Learn how AI browser agents work behind the scenes using the agent loop: plan, act, observe, and repeat. In this lecture, we break down how an LLM connects with browser automation tools like Playwright to read web pages, click buttons, type into forms, extract data, and complete multi-step browser tasks.
In this lecture, we introduce the core tools used throughout the course, including Python, Playwright, LLMs, Streamlit, Docker, and AWS. You will understand why each tool matters and how they work together to build real-world agentic AI browser automation systems.

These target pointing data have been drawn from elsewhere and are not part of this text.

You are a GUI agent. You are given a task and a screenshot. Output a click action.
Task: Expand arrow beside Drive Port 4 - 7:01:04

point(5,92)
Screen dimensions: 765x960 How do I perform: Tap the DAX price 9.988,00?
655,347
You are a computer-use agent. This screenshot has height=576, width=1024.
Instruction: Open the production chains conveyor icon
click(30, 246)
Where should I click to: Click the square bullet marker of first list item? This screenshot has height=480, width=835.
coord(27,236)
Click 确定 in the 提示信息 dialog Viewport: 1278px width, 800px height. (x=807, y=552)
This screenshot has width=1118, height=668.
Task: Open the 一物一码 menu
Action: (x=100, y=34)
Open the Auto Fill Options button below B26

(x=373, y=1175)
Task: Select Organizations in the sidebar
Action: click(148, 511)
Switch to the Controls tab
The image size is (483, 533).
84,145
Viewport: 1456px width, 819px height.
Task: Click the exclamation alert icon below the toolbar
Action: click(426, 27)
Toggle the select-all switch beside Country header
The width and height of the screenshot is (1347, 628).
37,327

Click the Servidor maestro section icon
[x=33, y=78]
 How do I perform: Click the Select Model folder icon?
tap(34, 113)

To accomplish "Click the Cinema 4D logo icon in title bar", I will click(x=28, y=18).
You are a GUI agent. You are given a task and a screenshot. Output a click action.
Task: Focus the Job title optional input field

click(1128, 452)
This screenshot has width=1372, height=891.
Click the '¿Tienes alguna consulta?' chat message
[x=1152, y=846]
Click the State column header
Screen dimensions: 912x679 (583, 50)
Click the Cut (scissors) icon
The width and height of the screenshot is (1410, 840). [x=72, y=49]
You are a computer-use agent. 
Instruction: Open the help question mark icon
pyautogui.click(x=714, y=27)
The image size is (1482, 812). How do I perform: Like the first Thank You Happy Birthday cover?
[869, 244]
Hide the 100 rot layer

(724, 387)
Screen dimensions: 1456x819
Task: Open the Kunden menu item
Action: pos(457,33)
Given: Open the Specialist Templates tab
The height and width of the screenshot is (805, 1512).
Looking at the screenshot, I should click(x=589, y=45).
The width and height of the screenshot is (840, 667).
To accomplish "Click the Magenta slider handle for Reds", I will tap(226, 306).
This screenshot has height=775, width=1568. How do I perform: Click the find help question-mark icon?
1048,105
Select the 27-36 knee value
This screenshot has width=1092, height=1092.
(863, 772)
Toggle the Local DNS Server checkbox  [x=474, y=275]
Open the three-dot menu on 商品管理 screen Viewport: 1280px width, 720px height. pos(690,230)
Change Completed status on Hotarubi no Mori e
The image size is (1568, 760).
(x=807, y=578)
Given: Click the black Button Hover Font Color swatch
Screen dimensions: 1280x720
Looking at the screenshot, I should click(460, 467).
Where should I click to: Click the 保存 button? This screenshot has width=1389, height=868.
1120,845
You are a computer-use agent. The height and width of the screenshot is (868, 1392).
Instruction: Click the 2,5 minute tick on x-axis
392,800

Discover why AI browser agents are becoming important for developers, automation engineers, and AI builders. This lecture explains practical use cases such as web research, product comparison, data extraction, form filling, workflow automation, and human-in-the-loop AI systems.
Learn the basics of the DOM API and how browser automation tools understand web pages. In this lecture, we cover HTML structure, elements, buttons, inputs, forms, links, and selectors so you can confidently locate and interact with page elements using Playwright.
Set up the project from scratch and launch your first automated browser using Python and Playwright. This lecture walks through the initial environment setup, dependency installation, browser launch, and the difference between headless and headful browser automation.
Learn how to read content from web pages and extract useful information using Playwright. In this lecture, we cover how to capture headings, paragraphs, product details, links, prices, ratings, and other structured data from websites.
Understand the three levels of browser agents: basic scripted automation, LLM-assisted browser workflows, and fully autonomous browser agents. This lecture helps you clearly see the difference between normal automation and true agentic AI browser behavior.
Build a practical AI shopping research agent that can search the web, analyze product results, and extract useful shopping information. This lecture shows how browser automation and LLM reasoning can work together to compare products, prices, ratings, and summaries.
Learn how to build a fully autonomous browser agent loop where the AI can plan, take browser actions, observe results, and decide the next step. This lecture introduces the core architecture behind agentic AI systems that can operate across multiple steps with guardrails.
Build a safer AI browser agent by adding human review and approval before final actions are submitted. This lecture explains why human-in-the-loop design is important for browser automation, especially for forms, approvals, sensitive workflows, and real-world business use cases.
Learn how to upload CSV files into the AI browser agent system so multiple requests can be processed in a structured workflow. This lecture introduces file upload handling, batch processing concepts, and how uploaded data moves into the automation pipeline.
Convert uploaded CSV data into approval requests that can be reviewed, tracked, and processed by the agent system. This lecture covers how to read uploaded records, create structured requests, manage statuses, and prepare the system for human approval workflows.
Deploy the backend of the AI browser agent system using AWS services such as S3, SQS, Lambda, and DynamoDB. This lecture explains the cloud architecture and shows how uploaded files can trigger backend processing in a serverless workflow.
Deploy the Streamlit user interface for the AI browser agent system using Docker and AWS Lightsail Containers. This lecture shows how to package the Playwright-based application, connect it with the backend, and run the browser agent UI in the cloud.
Understand the ethics and safety concerns of building AI browser agents. This lecture covers responsible automation, CAPTCHA handling, terms of service, rate limits, prompt injection, human oversight, and safe deployment practices for real-world agentic AI browser systems.
AI browser agents are one of the most practical use cases of agentic AI. Instead of only chatting with an AI model, you will learn how to build agents that can open a browser, read web pages, click buttons, type into forms, extract data, and complete multi-step workflows.
In this course, we will build everything from scratch using Python, Playwright, LLMs, Streamlit, Docker, and AWS. You will begin with the fundamentals of browser automation, including how web pages are structured, how DOM selectors work, how to interact with buttons and forms, and how to extract useful information from websites.
Then we will add LLM intelligence so the agent can understand user instructions, plan browser actions, make decisions, and continue working through an automation flow. You will build practical projects including an AI shopping research agent, a fully autonomous browser agent loop, and a human-in-the-loop approval workflow.
You will also learn how to upload files, process records, create approval requests, track statuses, handle errors, and build a simple Streamlit interface for managing the agent system. In the deployment section, we will move the project to the cloud using AWS services such as S3, SQS, Lambda, DynamoDB, Docker, and Lightsail Containers.
We will also cover important safety and ethics topics such as CAPTCHA handling, prompt injection, terms of service, rate limits, and responsible browser automation.
No prior experience with Playwright, browser agents, Streamlit, Docker, or AWS is required. We will build the project step by step from the ground up. By the end, you will have a complete project you can show in your portfolio, extend for your own workflows, and use as a foundation for building more advanced AI automation systems.